How to Write an Experimentation Platform RFP for Bayesian Inference

Want to experiment like Spotify? Sign up for a 30 day free trial.

"Bayesian A/B testing" appears on nearly every experimentation platform's feature list. The label carries weight: Bayesian methods promise a natural interpretation of probability, coherent updating of beliefs, and freedom from the peeking problem that plagues naive frequentist testing. Those promises are real, in principle. In practice, most vendor implementations carry the label without delivering any of them.

The problem is not that Bayesian inference is wrong. It is that the label "Bayesian" does not tell you what stopping rule is used, what error rate guarantees you get, whether the prior is specified and calibrated, or whether the implementation connects to sample size planning. A flat prior produces results that are algebraically equal to a frequentist z-test. "P(A beats B) = 0.96" and "p = 0.04" are the same number with different wording. The Bayesian framing has not changed the statistical procedure in terms of shrinkage, false discovery rate control (the expected fraction of declared positive results that are actually null effects), or error rate guarantees. Yet the platform calls it Bayesian, the experimenter believes they are getting something their standard tools do not offer, and the same failure modes of optional stopping apply with the same mechanism.

Should you add Bayesian inference to your experimentation platform requirements?

For most organizations, no. The one scenario where Bayesian inference adds genuine value over frequentist methods is when a calibrated empirical Bayes prior is in play: shrinkage toward realistic effect sizes and false discovery rate calibration that frequentist methods cannot match. Without that prior, the difference between the two frameworks is close to zero. A flat prior produces results algebraically equal to a frequentist z-test. The label changes. The output does not.

Building an empirical Bayes prior requires large historical experiment data sets with high-quality metadata, organized by well-defined programs, and a corpus of at least 200 experiments per program. New programs do not have this corpus. Most organizations are constantly spinning up new ones.
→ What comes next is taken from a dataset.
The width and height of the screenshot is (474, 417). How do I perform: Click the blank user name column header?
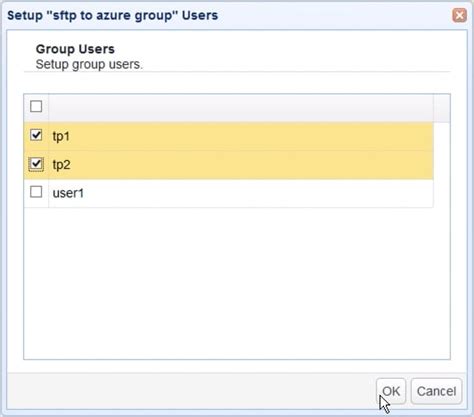[241, 108]
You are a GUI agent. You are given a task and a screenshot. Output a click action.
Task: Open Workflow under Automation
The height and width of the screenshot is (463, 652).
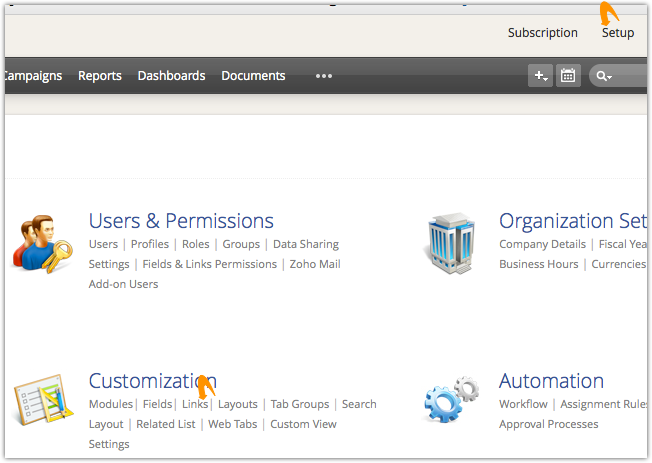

The result is a platform that must alternate inference modes as programs mature: new programs run without the prior, established ones run with it, and the guarantees change depending on which mode is active. Experimenting teams cannot build stable intuition about what their results mean when the interpretation depends on how old the program is.

At Spotify, we have among the best experiment data and metadata in the industry. We still do not see enough added value in Bayesian inference without the empirical Bayes part. The priors are too hard to support at scale, they do not work for new programs, and without them the incremental value over frequentist methods is negligible. We chose to invest in making our frequentist offering as connected and consistent as possible rather than adding a Bayesian mode that would deliver less.

If your organization has the historical corpus, the metadata infrastructure, and can find a vendor that helps you estimate and update priors, Bayesian inference is worth evaluating. The questions below will tell you whether a vendor's implementation delivers on the promise. No vendor we reviewed can answer every one.

What your RFP should ask instead of the "yes/no?"

Eight questions decide whether a Bayesian implementation delivers on the promise of the label.

First: is the stopping rule specified, and does it control the false positive rate? The stopping rule is the most important question on the list. A posterior probability threshold ("stop when P(B > A) > 0.95") without a calibrated prior inflates the false positive rate by the same amount as naive peeking at a frequentist p-value. Our simulations show more than sixfold inflation under a flat prior: a false positive rate of 0.303 versus a controlled baseline of 0.047. A matched informative prior reduces this to 0.256, still more than fivefold the baseline and still uncontrolled.

Valid Bayesian stopping rules exist. A Bayes factor threshold, which measures the relative evidence for one hypothesis over another, provides unconditional Type I error control when paired with any proper prior. A mixture sequential probability ratio test (mSPRT) provides similar guarantees. But these require deliberate design and a specified threshold. "You can stop whenever you want because it's Bayesian" is not a stopping rule. Ask what the stopping criterion is, what error rate it controls, and whether the guarantee is documented with a specific bound.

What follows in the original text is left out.